Val Susa, primi test:
non c’è amianto
Ed è polemica

TORINO Non c’è amianto nè uranio nei siti della Val Susa: è il responso dei primissimi test effettuati dall’Arpa (agenzia regionale protezione ambiente). E immediatamente si riaccende la polemica del popolo «no-Tav». «I tempi e modi di questa comunicazione - dice il presidente della Comunità Montana, Antonio Ferrentino - fanno parte di una campagna mediatica che vuole screditare la Val Susa.
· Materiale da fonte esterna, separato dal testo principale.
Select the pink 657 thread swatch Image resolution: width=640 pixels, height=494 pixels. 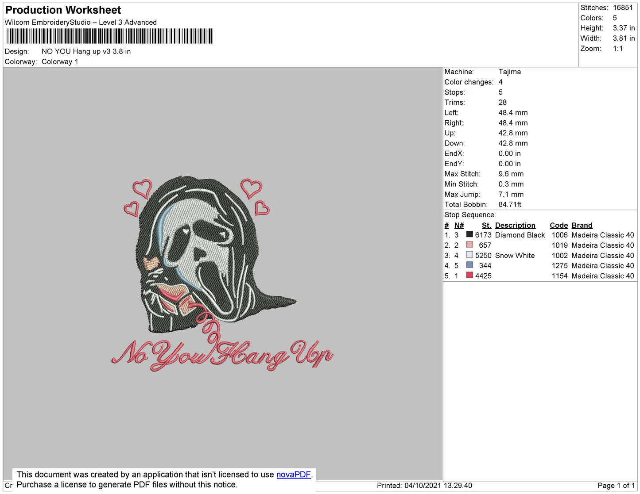tap(469, 245)
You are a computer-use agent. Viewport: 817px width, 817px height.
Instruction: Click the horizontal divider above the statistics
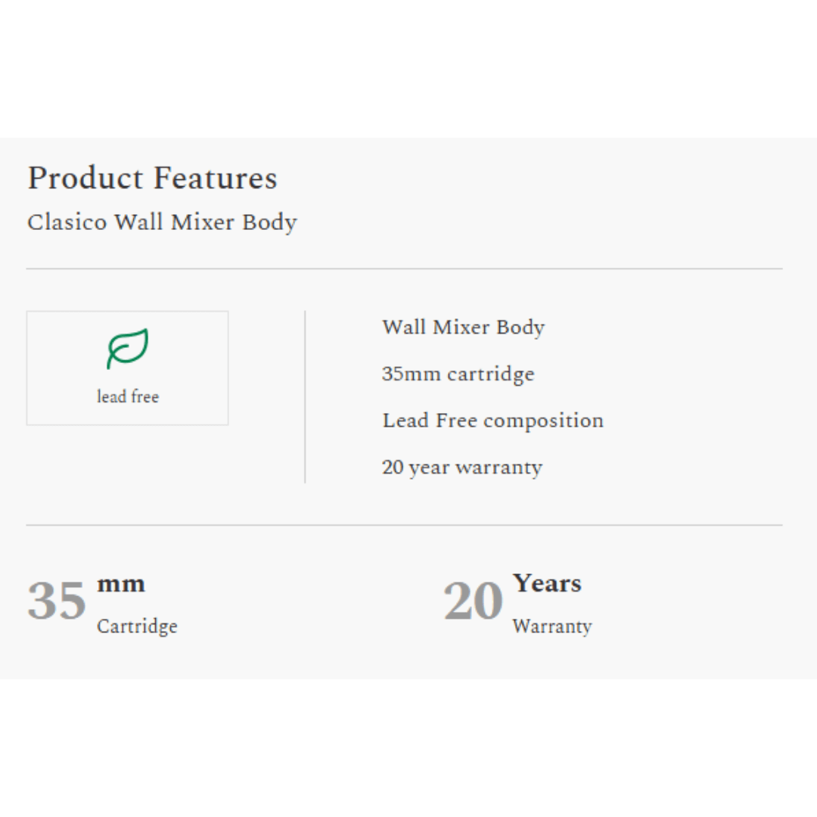[x=404, y=525]
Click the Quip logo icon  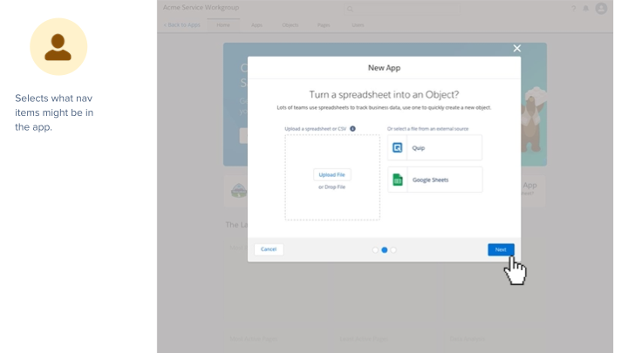pyautogui.click(x=398, y=148)
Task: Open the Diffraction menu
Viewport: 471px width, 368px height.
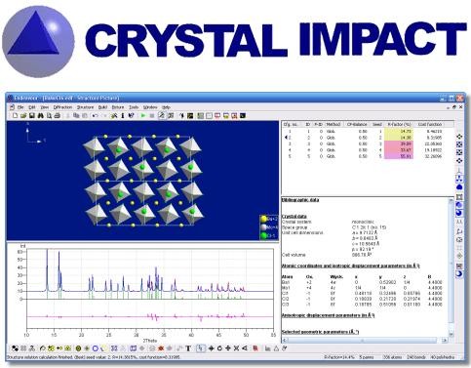Action: 62,107
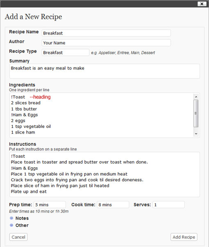Click the "Plate up and eat" instruction line

pyautogui.click(x=29, y=192)
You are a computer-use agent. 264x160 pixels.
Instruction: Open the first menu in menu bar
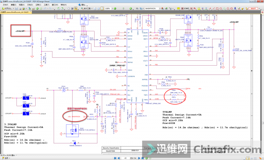5,5
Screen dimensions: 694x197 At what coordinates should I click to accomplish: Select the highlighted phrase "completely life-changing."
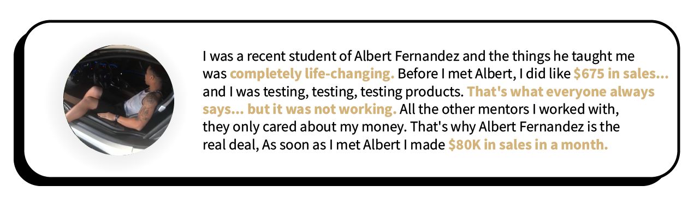pos(312,74)
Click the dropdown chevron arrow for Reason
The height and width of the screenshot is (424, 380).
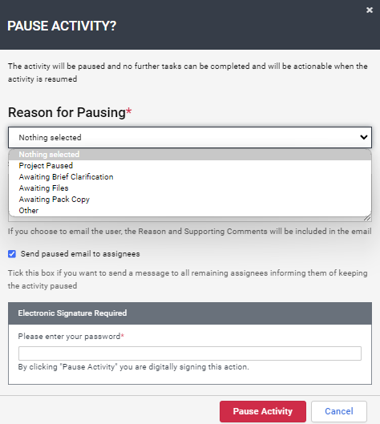pyautogui.click(x=364, y=137)
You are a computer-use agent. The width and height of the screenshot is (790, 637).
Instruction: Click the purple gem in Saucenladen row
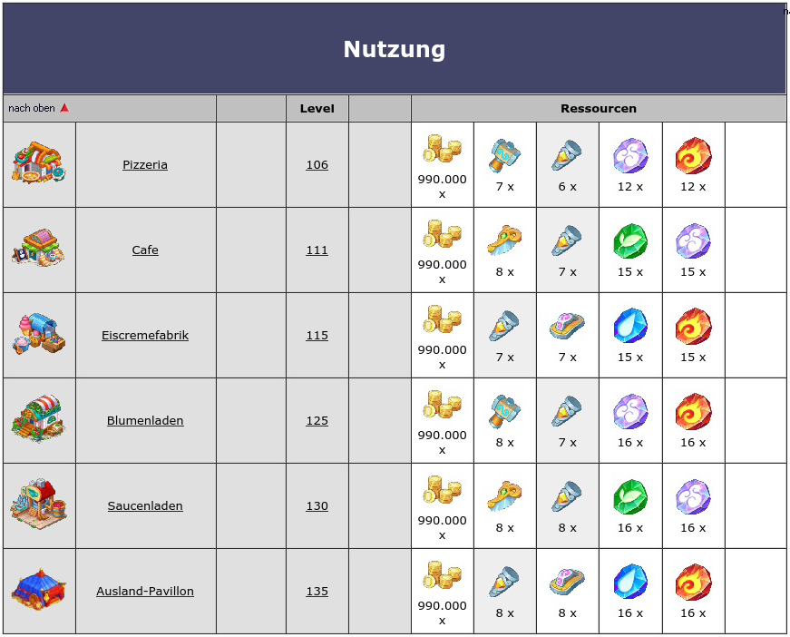(x=693, y=497)
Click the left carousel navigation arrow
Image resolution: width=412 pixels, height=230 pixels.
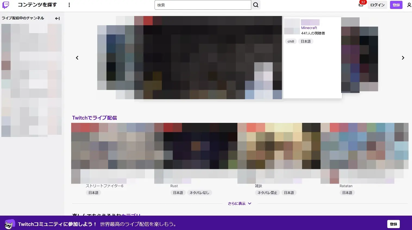(x=77, y=58)
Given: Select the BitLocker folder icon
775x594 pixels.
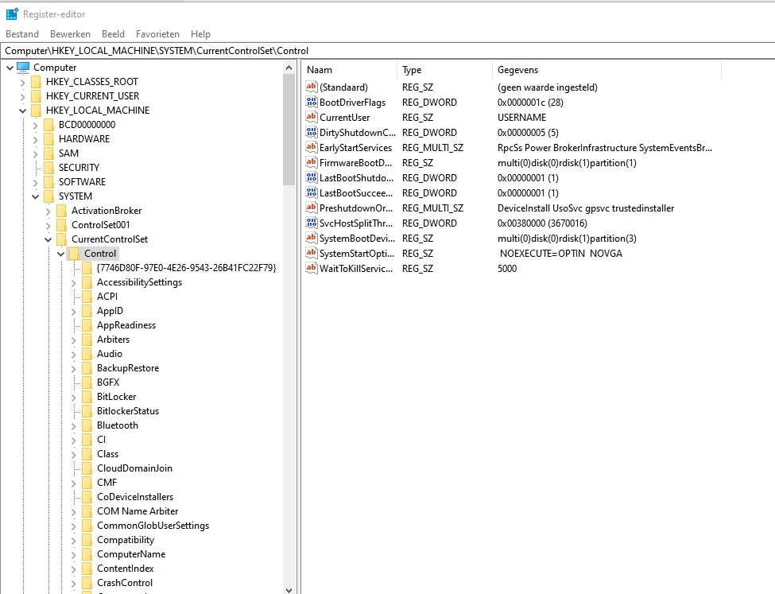Looking at the screenshot, I should click(x=87, y=397).
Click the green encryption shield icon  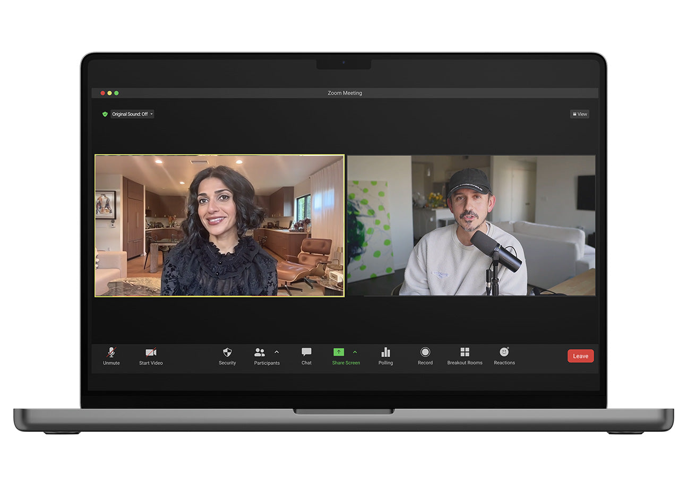coord(105,114)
È incredibile che venga organizzata una conferenza stampa per fornire i dati di un unico sondaggio, effettuato in un sito dove si sapeva già che non sarebbe stato possibile trovare amianto, e poi realizzato con un carotaggio di soli dieci cm: peggio che voler trovare un ago in un pagliaio». Anche Marina Clerico docente al Politecnico di Torino contesta il risultato: «L'area del Seghino, dove è stato effettuato il sondaggio, era già stata indicata nel progetto di Ltf del 2003 come esterna alla zona geologicamente a rischio amianto. I dati geologici parlano di presenza di materiali radioattivi nella zona destra della Val Cenischia. Diversi elementi testimoniano questa presenza sul territorio, mentre dalla parte sinistra, a Venaus, dove ci dovrà essere l'ingresso del tunnel di 52 chilometri, gli studi geologici, anche quelli presentati nel 2003 da Lft, indicano come zona ad alto rischio amianto quella fra Chianocco e Foresta che si trova prima di Mompantero».
«Da medico del lavoro, mi chiedo come sia possibile che il personale dell'Arpa, un istituto composto da tecnici possa dare credito a uno studio che non rispetta i parametri minimi di un qualsiasi studio scientifico» commenta invece Vittorio Agnoletto.
«Sondaggio scientifico o spot?» attacca invece Legambiente. «È la stessa Arpa piemontese - argomenta l’associazione ambientalista - ad affermare che sono necessari almeno 15-20 sondaggi per escludere la presenza di amianto. Allora perchè subito dopo il primo rilevamento hanno addirittura organizzato una conferenza stampa per dire che l'amianto non c'è e amplificare al massimo una notizia assolutamente parziale e incompleta?».